● Goal
Can you copy out, word for word, the part of the items that opens with the line containing "Viewport: 1250px width, 627px" and runs through the end of the items, leaving out the pictures?

● Input material
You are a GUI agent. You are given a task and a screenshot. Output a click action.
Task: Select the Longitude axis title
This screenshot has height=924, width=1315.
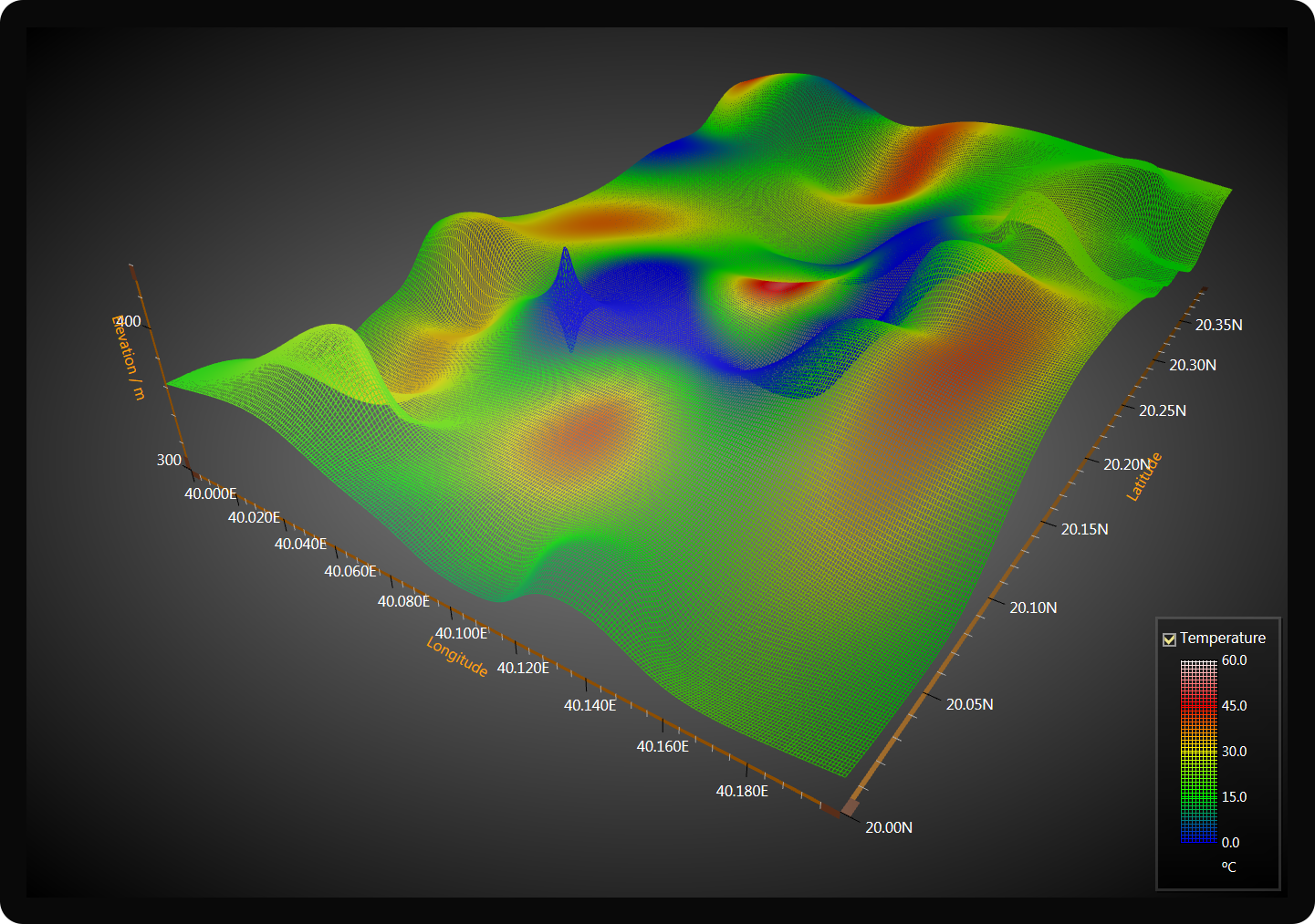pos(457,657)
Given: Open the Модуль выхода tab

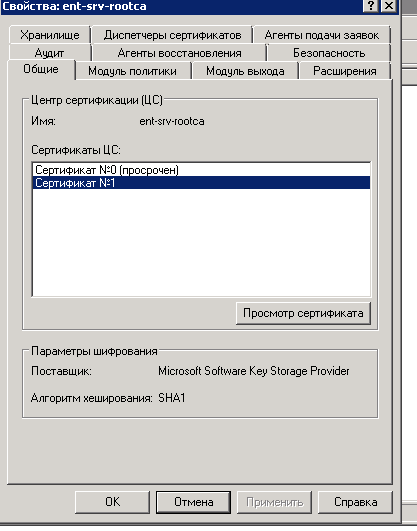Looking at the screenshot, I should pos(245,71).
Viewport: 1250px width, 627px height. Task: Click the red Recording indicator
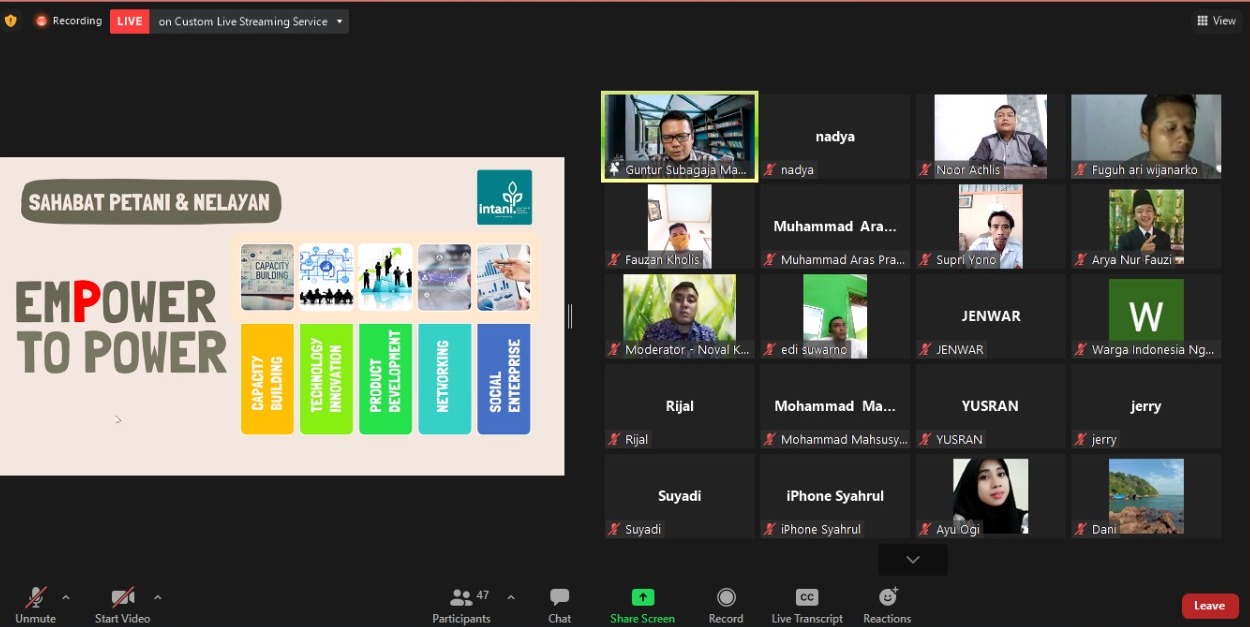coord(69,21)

● Exercise output
Viewport: 1250px width, 627px height. Task: Click the red Recording indicator
coord(69,21)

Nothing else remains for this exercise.